_Problem description_
In the material below, find how many lines contain the string "computer". Write only that number.

_Recorded information_
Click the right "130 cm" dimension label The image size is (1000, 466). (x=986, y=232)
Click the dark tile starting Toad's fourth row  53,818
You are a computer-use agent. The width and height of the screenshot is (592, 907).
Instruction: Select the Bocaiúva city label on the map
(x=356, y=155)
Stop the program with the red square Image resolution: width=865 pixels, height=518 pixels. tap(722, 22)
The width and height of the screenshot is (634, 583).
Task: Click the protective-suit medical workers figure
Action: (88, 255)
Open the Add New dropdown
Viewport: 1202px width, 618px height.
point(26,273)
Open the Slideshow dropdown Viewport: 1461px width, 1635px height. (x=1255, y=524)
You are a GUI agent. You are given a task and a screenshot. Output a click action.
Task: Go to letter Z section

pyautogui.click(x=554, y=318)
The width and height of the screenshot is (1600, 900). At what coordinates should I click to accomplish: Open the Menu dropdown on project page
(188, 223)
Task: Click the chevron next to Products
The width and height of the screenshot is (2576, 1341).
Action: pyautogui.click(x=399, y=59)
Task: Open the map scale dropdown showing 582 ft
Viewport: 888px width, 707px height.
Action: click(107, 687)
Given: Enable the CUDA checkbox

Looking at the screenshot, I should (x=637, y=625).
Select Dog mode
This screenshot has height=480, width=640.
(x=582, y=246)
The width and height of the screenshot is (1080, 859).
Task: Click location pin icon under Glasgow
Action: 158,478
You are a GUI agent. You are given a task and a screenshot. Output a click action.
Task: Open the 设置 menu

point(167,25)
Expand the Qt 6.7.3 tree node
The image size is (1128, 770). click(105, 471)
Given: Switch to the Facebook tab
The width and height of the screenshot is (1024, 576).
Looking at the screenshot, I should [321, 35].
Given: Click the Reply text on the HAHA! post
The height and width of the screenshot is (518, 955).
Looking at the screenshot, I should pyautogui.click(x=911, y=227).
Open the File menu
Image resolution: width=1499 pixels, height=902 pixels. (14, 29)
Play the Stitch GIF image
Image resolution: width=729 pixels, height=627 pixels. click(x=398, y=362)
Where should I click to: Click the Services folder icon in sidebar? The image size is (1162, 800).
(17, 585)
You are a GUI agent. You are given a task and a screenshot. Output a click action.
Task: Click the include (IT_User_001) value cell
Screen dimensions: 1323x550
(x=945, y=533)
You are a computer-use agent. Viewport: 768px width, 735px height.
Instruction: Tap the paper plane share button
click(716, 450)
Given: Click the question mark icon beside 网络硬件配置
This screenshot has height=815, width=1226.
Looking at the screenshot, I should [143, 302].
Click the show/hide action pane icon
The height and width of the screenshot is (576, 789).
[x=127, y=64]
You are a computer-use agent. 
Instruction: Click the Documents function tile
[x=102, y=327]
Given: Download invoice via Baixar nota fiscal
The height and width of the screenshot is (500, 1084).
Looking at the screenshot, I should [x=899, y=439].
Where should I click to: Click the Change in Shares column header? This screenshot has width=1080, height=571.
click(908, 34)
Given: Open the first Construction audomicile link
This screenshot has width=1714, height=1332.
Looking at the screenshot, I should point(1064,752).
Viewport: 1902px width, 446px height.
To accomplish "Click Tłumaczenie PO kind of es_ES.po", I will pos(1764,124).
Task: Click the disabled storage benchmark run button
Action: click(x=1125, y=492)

_Answer for this exercise_
3